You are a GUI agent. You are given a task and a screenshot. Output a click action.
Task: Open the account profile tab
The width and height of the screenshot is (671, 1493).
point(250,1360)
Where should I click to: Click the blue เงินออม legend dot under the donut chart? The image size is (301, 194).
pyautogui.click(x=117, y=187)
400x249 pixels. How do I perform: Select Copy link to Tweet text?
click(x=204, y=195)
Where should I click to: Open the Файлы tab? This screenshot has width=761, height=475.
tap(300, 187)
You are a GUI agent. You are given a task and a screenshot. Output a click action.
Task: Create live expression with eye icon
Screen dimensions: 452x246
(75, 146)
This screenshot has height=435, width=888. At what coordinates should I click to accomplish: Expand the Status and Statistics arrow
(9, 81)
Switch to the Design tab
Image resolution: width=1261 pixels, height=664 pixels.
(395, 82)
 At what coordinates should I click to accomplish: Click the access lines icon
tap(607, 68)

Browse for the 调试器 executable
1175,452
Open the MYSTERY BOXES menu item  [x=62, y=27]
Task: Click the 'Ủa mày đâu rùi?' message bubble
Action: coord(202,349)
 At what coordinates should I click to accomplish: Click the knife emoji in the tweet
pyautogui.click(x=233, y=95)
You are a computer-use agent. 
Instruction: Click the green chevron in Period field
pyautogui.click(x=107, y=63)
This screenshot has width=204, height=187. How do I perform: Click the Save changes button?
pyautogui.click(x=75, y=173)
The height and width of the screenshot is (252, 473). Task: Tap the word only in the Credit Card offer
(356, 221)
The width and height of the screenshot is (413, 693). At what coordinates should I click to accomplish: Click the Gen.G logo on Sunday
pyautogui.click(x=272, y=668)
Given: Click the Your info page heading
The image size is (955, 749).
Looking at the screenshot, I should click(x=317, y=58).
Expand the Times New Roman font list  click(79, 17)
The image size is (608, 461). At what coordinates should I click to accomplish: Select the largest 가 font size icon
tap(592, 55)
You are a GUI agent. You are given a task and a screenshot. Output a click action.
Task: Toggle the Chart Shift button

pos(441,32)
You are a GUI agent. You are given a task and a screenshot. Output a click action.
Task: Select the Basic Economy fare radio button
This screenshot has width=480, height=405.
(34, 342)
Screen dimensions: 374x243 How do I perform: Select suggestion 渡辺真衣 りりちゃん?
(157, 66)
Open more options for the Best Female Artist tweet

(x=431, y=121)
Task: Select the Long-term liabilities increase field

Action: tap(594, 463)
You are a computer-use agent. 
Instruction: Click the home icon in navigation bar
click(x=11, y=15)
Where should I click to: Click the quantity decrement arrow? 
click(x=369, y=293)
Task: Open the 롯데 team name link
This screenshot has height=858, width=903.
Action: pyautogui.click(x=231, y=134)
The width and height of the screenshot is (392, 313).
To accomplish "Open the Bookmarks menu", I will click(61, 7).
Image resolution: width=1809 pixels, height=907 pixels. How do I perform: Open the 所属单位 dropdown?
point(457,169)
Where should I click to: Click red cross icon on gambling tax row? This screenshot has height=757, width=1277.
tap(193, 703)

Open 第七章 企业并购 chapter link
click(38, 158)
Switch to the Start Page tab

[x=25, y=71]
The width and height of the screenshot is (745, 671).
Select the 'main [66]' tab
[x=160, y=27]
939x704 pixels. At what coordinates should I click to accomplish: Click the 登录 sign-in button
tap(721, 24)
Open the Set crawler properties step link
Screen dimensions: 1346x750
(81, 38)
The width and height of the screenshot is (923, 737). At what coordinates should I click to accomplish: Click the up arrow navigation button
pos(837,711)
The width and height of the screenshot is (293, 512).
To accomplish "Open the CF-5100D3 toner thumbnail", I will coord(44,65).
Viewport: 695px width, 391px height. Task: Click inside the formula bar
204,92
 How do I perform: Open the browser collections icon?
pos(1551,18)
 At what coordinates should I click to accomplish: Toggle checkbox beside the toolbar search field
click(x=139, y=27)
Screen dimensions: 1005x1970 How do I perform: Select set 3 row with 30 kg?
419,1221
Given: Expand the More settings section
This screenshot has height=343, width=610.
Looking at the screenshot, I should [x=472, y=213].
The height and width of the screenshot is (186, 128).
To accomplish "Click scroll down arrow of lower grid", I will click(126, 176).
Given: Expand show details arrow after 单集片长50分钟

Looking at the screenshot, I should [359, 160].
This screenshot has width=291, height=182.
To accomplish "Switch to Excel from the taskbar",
=-=-=
Exercise aim:
Please write out all the data above, exactly as it reads.

Response:
You are a GUI agent. You are given a task and a screenshot. Output a click action.
Task: Open the account profile tab
The width and height of the screenshot is (671, 1493).
point(250,1360)
Where should I click to: Click the blue เงินออม legend dot under the donut chart? The image size is (301, 194).
pyautogui.click(x=117, y=187)
400x249 pixels. How do I perform: Select Copy link to Tweet text?
click(x=204, y=195)
Where should I click to: Open the Файлы tab? This screenshot has width=761, height=475.
tap(300, 187)
You are a GUI agent. You are given a task and a screenshot. Output a click action.
Task: Create live expression with eye icon
Screen dimensions: 452x246
(75, 146)
This screenshot has height=435, width=888. At what coordinates should I click to accomplish: Expand the Status and Statistics arrow
(9, 81)
Switch to the Design tab
Image resolution: width=1261 pixels, height=664 pixels.
(395, 82)
 At what coordinates should I click to accomplish: Click the access lines icon
tap(607, 68)

Browse for the 调试器 executable
1175,452
Open the MYSTERY BOXES menu item  [x=62, y=27]
Task: Click the 'Ủa mày đâu rùi?' message bubble
Action: coord(202,349)
 At what coordinates should I click to accomplish: Click the knife emoji in the tweet
pyautogui.click(x=233, y=95)
You are a computer-use agent. 
Instruction: Click the green chevron in Period field
pyautogui.click(x=107, y=63)
This screenshot has width=204, height=187. How do I perform: Click the Save changes button?
pyautogui.click(x=75, y=173)
The height and width of the screenshot is (252, 473). Task: Tap the word only in the Credit Card offer
(356, 221)
The width and height of the screenshot is (413, 693). At what coordinates should I click to accomplish: Click the Gen.G logo on Sunday
pyautogui.click(x=272, y=668)
Given: Click the Your info page heading
The image size is (955, 749).
Looking at the screenshot, I should click(x=317, y=58).
Expand the Times New Roman font list  click(79, 17)
The image size is (608, 461). At what coordinates should I click to accomplish: Select the largest 가 font size icon
tap(592, 55)
You are a GUI agent. You are given a task and a screenshot. Output a click action.
Task: Toggle the Chart Shift button

pos(441,32)
You are a GUI agent. You are given a task and a screenshot. Output a click action.
Task: Select the Basic Economy fare radio button
This screenshot has width=480, height=405.
(34, 342)
Screen dimensions: 374x243 How do I perform: Select suggestion 渡辺真衣 りりちゃん?
(157, 66)
Open more options for the Best Female Artist tweet

(x=431, y=121)
Task: Select the Long-term liabilities increase field

Action: tap(594, 463)
You are a computer-use agent. 
Instruction: Click the home icon in navigation bar
click(x=11, y=15)
Where should I click to: Click the quantity decrement arrow? 
click(x=369, y=293)
Task: Open the 롯데 team name link
This screenshot has height=858, width=903.
Action: pyautogui.click(x=231, y=134)
The width and height of the screenshot is (392, 313).
To accomplish "Open the Bookmarks menu", I will click(61, 7).
Image resolution: width=1809 pixels, height=907 pixels. How do I perform: Open the 所属单位 dropdown?
point(457,169)
Where should I click to: Click red cross icon on gambling tax row? This screenshot has height=757, width=1277.
tap(193, 703)

Open 第七章 企业并购 chapter link
click(38, 158)
Switch to the Start Page tab

[x=25, y=71]
The width and height of the screenshot is (745, 671).
Select the 'main [66]' tab
[x=160, y=27]
939x704 pixels. At what coordinates should I click to accomplish: Click the 登录 sign-in button
tap(721, 24)
Open the Set crawler properties step link
Screen dimensions: 1346x750
(81, 38)
The width and height of the screenshot is (923, 737). At what coordinates should I click to accomplish: Click the up arrow navigation button
pos(837,711)
The width and height of the screenshot is (293, 512).
To accomplish "Open the CF-5100D3 toner thumbnail", I will coord(44,65).
Viewport: 695px width, 391px height. Task: Click inside the formula bar
204,92
 How do I perform: Open the browser collections icon?
pos(1551,18)
 At what coordinates should I click to accomplish: Toggle checkbox beside the toolbar search field
click(x=139, y=27)
Screen dimensions: 1005x1970 How do I perform: Select set 3 row with 30 kg?
419,1221
Given: Expand the More settings section
This screenshot has height=343, width=610.
Looking at the screenshot, I should [x=472, y=213].
The height and width of the screenshot is (186, 128).
To accomplish "Click scroll down arrow of lower grid", I will click(126, 176).
Given: Expand show details arrow after 单集片长50分钟

Looking at the screenshot, I should [359, 160].
This screenshot has width=291, height=182.
To accomplish "Switch to Excel from the taskbar",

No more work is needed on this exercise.